** Start SELECTED EXTRACT **

Therefore, the grid size should be less than 277 μm.

Under the same model established in this paper, different grid sizes are set respectively, and the echo signals of ultrasound are received by the probe. Since the amplitude of the excited ultrasound and the arrival time of the waveform are closely related to each other, this paper carries out verification of the ultrasonic waveforms by observing the effects of different grid sizes.

The grid size is set to 0.277 mm, 0.1 mm, 0.03 mm, 0.002 mm, and 0.001 mm for the simulation of the model. In the reflection method, the ultrasonic echo signals at the positions of 2 mm and 5 mm from the excitation point are measured, as shown in Figure 3.

As can be seen from the Figure, the shape of the ultrasonic waveform in the reflection method does not change significantly when the grid size is smaller than 0.277 mm, but the arrival time and amplitude of the surface wave do vary. After calculation, at the reception point 2 mm from the excitation point, the arrival time of the longitudinal wave under different grid sizes is [1.658, 1.652, 1.656, 1.641, 1.641], and the amplitudes of the echo wave are [17.67, 18.77, 20.25, 26.43, 26.43]; at 5 mm from the reception point, the longitudinal wave arrives at times [1.817, 1.816, 1.812, 1.812, 1.812] with different grid sizes, and the return amplitudes are [53.67, 54.22, 55.72, 58.80, 58.80] respectively. That is, as the grid size decreases, the arrival time of the surface wave tends to decrease while the surface wave amplitude tends to increase. When the grid size is below 0.002 mm, there is no discernible difference in the arrival time and amplitude of the surface waves, which is consistent with theoretical analysis.

In the transmission method, the longitudinal distances from the excitation point were selected as 5 mm, 10 mm, 15 mm, and 20 mm for signal acquisition. The ultrasonic echo signal at the position of 20 mm is shown in Figure 4 below. The longitudinal wave arrival time and longitudinal wave amplitude variation with the grid size are plotted in Figure 5.

** End SELECTED EXTRACT **
** Start INFORMATION SUPPLIED **

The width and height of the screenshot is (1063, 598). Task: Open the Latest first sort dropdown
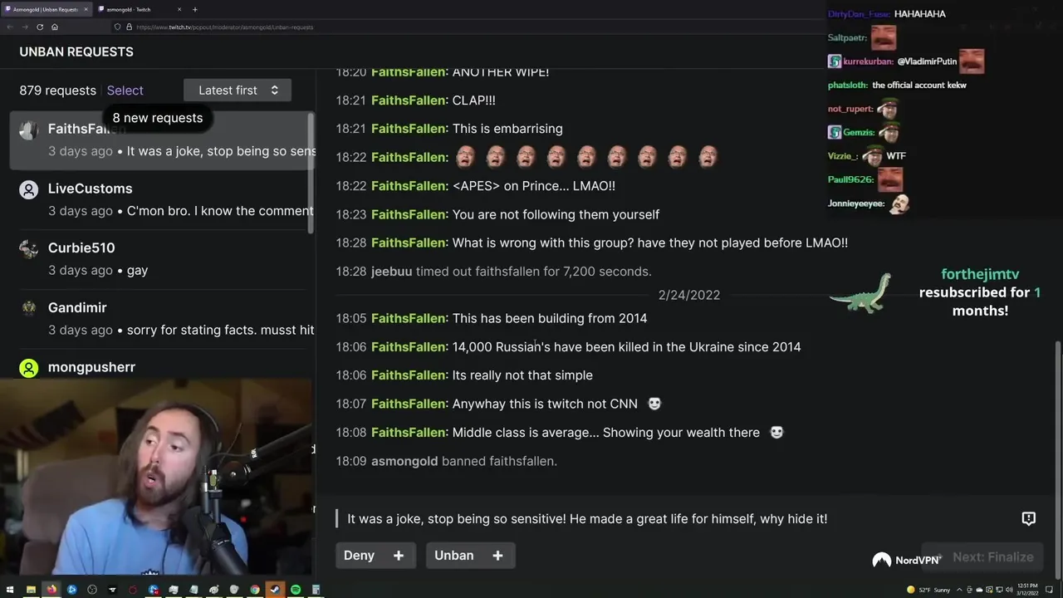(238, 91)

** End INFORMATION SUPPLIED **

**AIM:** Please return the full passage on grid size and ultrasonic echo signals, word for word.

**WRITTEN REPLY:**
Therefore, the grid size should be less than 277 μm.

Under the same model established in this paper, different grid sizes are set respectively, and the echo signals of ultrasound are received by the probe. Since the amplitude of the excited ultrasound and the arrival time of the waveform are closely related to each other, this paper carries out verification of the ultrasonic waveforms by observing the effects of different grid sizes.

The grid size is set to 0.277 mm, 0.1 mm, 0.03 mm, 0.002 mm, and 0.001 mm for the simulation of the model. In the reflection method, the ultrasonic echo signals at the positions of 2 mm and 5 mm from the excitation point are measured, as shown in Figure 3.

As can be seen from the Figure, the shape of the ultrasonic waveform in the reflection method does not change significantly when the grid size is smaller than 0.277 mm, but the arrival time and amplitude of the surface wave do vary. After calculation, at the reception point 2 mm from the excitation point, the arrival time of the longitudinal wave under different grid sizes is [1.658, 1.652, 1.656, 1.641, 1.641], and the amplitudes of the echo wave are [17.67, 18.77, 20.25, 26.43, 26.43]; at 5 mm from the reception point, the longitudinal wave arrives at times [1.817, 1.816, 1.812, 1.812, 1.812] with different grid sizes, and the return amplitudes are [53.67, 54.22, 55.72, 58.80, 58.80] respectively. That is, as the grid size decreases, the arrival time of the surface wave tends to decrease while the surface wave amplitude tends to increase. When the grid size is below 0.002 mm, there is no discernible difference in the arrival time and amplitude of the surface waves, which is consistent with theoretical analysis.

In the transmission method, the longitudinal distances from the excitation point were selected as 5 mm, 10 mm, 15 mm, and 20 mm for signal acquisition. The ultrasonic echo signal at the position of 20 mm is shown in Figure 4 below. The longitudinal wave arrival time and longitudinal wave amplitude variation with the grid size are plotted in Figure 5.